-------- RECORD EXTRACTS

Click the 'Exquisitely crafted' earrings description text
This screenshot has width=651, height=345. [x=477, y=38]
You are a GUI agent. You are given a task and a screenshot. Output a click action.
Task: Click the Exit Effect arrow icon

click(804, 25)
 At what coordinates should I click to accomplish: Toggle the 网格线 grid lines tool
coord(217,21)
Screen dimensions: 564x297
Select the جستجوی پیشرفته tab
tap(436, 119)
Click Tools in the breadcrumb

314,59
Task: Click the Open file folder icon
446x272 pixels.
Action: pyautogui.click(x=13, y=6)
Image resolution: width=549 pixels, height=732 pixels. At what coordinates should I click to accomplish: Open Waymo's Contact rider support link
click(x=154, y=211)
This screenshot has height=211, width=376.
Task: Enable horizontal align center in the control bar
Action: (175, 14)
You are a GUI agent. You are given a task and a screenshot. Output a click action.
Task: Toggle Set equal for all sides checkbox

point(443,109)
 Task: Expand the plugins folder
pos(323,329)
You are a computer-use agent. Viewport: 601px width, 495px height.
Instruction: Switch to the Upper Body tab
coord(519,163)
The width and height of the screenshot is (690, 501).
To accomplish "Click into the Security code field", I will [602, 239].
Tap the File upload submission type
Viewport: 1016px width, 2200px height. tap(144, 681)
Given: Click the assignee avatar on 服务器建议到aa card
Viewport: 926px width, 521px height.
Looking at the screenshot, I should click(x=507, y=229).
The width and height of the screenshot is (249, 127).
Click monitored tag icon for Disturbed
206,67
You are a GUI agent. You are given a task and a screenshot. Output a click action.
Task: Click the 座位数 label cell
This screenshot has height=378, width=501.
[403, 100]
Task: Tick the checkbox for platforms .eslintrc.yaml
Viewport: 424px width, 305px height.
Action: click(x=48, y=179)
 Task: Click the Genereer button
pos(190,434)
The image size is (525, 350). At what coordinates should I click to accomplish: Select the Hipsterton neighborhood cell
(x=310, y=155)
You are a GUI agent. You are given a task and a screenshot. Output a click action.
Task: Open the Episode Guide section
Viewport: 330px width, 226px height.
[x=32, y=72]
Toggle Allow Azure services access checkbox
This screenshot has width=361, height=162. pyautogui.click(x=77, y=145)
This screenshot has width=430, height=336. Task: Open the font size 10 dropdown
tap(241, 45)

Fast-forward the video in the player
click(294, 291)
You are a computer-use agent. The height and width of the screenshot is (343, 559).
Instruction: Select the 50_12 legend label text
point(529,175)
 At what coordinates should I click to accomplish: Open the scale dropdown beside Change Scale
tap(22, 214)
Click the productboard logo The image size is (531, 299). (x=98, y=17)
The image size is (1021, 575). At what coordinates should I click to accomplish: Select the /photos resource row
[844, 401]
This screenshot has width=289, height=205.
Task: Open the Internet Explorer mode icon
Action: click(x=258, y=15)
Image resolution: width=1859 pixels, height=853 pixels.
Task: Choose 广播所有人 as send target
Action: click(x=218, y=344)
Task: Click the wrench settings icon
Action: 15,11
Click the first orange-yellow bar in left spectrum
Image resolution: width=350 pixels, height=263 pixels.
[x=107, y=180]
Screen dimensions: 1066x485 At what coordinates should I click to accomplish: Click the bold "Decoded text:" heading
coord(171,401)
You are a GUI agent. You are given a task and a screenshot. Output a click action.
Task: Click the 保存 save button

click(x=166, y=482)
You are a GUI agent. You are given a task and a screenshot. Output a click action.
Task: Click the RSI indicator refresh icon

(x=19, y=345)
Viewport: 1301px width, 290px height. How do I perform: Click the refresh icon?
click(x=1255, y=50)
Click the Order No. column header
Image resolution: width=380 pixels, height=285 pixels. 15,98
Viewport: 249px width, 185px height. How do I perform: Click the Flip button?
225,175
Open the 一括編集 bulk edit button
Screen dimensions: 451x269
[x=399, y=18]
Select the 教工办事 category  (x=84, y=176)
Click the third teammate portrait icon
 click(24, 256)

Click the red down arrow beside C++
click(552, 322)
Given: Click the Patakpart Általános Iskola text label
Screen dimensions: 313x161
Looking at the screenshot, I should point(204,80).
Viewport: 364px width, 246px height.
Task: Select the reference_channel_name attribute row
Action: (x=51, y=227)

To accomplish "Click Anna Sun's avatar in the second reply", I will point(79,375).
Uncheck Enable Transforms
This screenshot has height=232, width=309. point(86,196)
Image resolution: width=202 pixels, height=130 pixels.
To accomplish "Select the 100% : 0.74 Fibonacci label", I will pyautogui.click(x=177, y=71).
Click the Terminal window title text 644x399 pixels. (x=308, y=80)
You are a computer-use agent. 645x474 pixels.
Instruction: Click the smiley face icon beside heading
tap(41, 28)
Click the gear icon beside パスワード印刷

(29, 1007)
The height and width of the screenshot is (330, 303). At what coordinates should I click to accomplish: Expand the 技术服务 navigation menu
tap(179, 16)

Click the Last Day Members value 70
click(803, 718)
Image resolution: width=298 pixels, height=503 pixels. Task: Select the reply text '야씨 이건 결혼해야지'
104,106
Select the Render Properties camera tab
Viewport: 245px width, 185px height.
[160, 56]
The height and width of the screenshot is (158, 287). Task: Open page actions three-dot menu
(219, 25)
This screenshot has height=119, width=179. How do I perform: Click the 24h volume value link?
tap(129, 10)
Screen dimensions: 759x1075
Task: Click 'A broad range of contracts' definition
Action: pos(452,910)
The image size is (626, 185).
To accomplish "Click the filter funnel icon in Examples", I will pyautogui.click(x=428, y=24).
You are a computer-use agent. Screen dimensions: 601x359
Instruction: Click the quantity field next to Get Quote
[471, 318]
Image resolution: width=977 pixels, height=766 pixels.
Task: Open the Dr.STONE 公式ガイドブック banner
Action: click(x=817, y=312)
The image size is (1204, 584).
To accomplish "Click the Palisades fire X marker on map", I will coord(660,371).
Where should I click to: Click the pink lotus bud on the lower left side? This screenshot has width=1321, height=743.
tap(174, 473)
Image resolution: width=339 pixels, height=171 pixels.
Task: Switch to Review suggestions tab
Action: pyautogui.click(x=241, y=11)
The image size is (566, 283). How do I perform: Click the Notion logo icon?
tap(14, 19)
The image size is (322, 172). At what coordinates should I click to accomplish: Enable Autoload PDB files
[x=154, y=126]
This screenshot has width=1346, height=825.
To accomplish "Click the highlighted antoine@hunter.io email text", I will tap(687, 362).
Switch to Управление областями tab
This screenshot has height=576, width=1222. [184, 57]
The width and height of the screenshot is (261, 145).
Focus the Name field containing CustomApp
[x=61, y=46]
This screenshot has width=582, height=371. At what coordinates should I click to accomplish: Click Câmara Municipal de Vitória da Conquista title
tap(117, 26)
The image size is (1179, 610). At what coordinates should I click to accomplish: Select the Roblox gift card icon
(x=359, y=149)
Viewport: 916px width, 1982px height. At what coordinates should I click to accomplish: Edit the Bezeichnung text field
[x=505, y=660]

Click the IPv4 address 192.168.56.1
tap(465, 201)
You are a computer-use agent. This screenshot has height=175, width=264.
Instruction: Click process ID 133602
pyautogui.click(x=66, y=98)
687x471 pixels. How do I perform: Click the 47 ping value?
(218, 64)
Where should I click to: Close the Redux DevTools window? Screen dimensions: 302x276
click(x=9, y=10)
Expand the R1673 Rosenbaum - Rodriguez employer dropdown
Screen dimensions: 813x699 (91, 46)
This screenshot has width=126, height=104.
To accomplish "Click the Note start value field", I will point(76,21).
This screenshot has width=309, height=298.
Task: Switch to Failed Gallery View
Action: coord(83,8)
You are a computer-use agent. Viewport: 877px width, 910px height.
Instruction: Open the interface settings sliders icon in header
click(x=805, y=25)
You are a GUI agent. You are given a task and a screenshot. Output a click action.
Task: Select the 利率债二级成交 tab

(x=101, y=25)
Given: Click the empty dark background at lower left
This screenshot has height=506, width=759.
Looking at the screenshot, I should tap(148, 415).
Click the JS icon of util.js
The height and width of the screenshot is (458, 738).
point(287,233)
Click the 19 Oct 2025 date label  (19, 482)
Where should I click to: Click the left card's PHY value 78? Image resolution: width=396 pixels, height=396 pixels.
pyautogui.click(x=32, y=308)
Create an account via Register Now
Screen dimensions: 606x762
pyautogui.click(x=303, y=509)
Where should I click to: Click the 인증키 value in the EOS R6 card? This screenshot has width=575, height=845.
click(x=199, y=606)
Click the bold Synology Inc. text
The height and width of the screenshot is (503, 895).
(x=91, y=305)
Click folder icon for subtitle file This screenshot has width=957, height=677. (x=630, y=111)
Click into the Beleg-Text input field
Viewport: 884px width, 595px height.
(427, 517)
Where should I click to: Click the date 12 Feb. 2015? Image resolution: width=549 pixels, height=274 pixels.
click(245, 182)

----------------

## WORK INSTRUCTION
Only the lines from the one with "Click folder icon" through the end of the records above are to be copied, exactly as written.

## RESPONSE TO THE TASK
Click folder icon for subtitle file This screenshot has width=957, height=677. (x=630, y=111)
Click into the Beleg-Text input field
Viewport: 884px width, 595px height.
(427, 517)
Where should I click to: Click the date 12 Feb. 2015? Image resolution: width=549 pixels, height=274 pixels.
click(245, 182)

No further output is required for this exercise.